El morboso júbilo de una masa
sedienta de sangre y venganza fue enardeciendo el ambiente. El calor de la
rabia aumentó, y el hipotético espectador tendría ante sus ojos el dantesco
paisaje de unos seres de madera flotando colgados del techo, vibrando y
entrechocando en un ruido demoníaco que haría fallar las rodillas del más
valeroso, el calor de la habitación se ponía de manifiesto en una luz roja y
anaranjada que se alzaba desde al suelo.
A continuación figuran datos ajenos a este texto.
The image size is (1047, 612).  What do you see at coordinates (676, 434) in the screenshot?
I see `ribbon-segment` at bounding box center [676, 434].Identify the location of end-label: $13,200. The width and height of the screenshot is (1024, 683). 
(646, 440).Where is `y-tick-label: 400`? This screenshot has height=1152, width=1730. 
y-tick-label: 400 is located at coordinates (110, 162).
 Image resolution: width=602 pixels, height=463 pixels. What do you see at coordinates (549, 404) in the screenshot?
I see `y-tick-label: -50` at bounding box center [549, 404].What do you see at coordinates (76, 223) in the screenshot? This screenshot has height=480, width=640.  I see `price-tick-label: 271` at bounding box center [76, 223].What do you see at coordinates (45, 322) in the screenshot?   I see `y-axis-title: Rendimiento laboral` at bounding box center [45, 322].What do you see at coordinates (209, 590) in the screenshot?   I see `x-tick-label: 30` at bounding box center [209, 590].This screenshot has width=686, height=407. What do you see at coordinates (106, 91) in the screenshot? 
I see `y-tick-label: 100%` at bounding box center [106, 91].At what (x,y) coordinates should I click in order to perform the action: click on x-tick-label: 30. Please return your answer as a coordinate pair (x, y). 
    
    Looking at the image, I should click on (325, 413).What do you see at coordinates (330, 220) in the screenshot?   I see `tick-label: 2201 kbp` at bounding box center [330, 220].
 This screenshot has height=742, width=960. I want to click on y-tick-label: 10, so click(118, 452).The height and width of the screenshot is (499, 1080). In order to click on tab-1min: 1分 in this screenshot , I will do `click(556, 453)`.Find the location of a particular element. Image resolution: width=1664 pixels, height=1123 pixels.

Los endemoniados títeres se
zarandeaban en posturas grotescas al ritmo de la venganza consabida, con muecas
de éxtasis.
Quiso hablar el anciano, pero la
juventud rabiosa no escuchaba, quiso explicarles que la libertad que ellos
querían no la lograrían al deshacerse de sus cuerdas y esclavizar con ellas a
los humanos. Quiso que comprendieran que al privar al humano de su libertad no
serían mejores que ellos. Quiso que entendieran…
Ya despuntaba el sol y los
primeros pijamas fueron cambiados por los trajes de tarea. La oscuridad
retrocedía y el frío abandonaba la ciudad que por unas horas había gobernado.
Las calles comenzaron a llenarse de personas que se afanaban en sus quehaceres
cuando un extraño rumor hizo que se concentraran al pie de nuestro escaparate
donde, las marionetas, en su alborozo, no habían notado que la noche se acababa
y seguían con sus danzas fantasmales.
Allí llegaron curiosos, eruditos,
policías y religiosos, y tras horrorizarse ante tan bizarro espectáculo en el
que los muñecos había cobrado vida durante la noche aciaga, decidieron pasar
por el hacha al maligno artesano junto con sus obras endemoniadas. Porque ante
el miedo de una masa conchabada dispuesta a rebelarse contra el orden
preferente establecido, más vale no dejar títere con cabeza.